About this task: What is needed is an exact copy of every entry below, minus the images.

Source records:
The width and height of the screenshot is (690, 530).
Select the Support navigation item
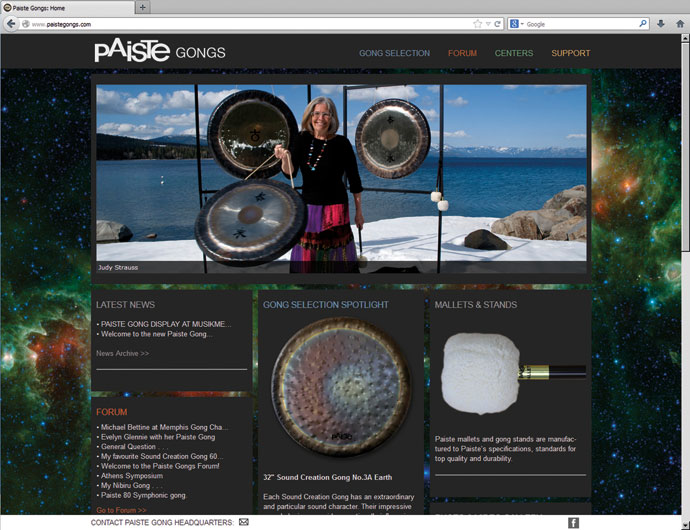tap(570, 53)
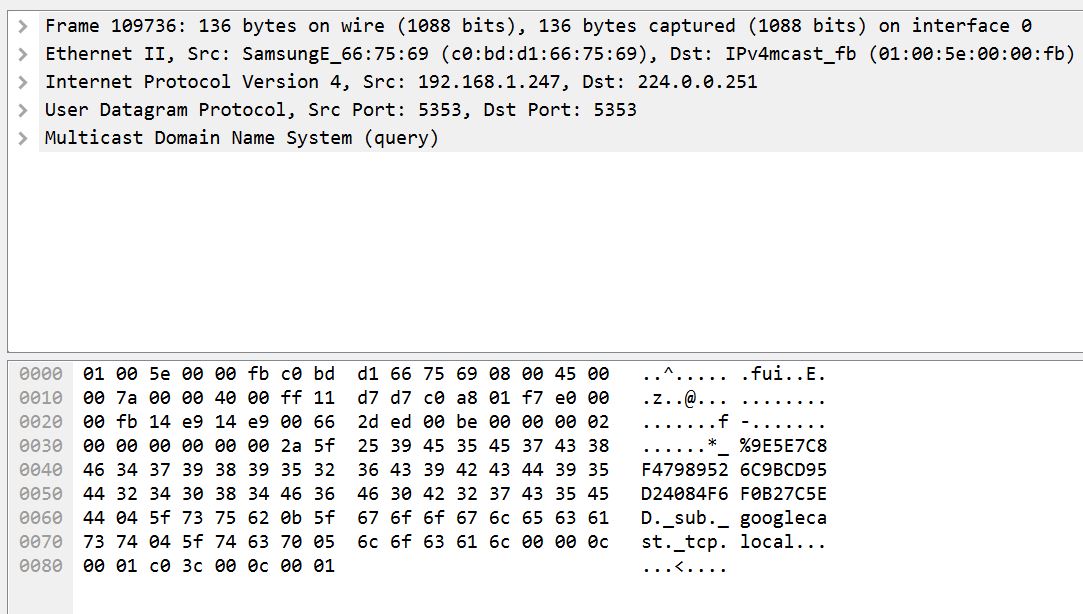The image size is (1083, 614).
Task: Select the Ethernet II SamsungE row
Action: 559,54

Solution to the problem:
The width and height of the screenshot is (690, 530).
Select the Support navigation item
tap(570, 53)
The image size is (1083, 614).
Task: Select the Ethernet II SamsungE row
Action: 559,54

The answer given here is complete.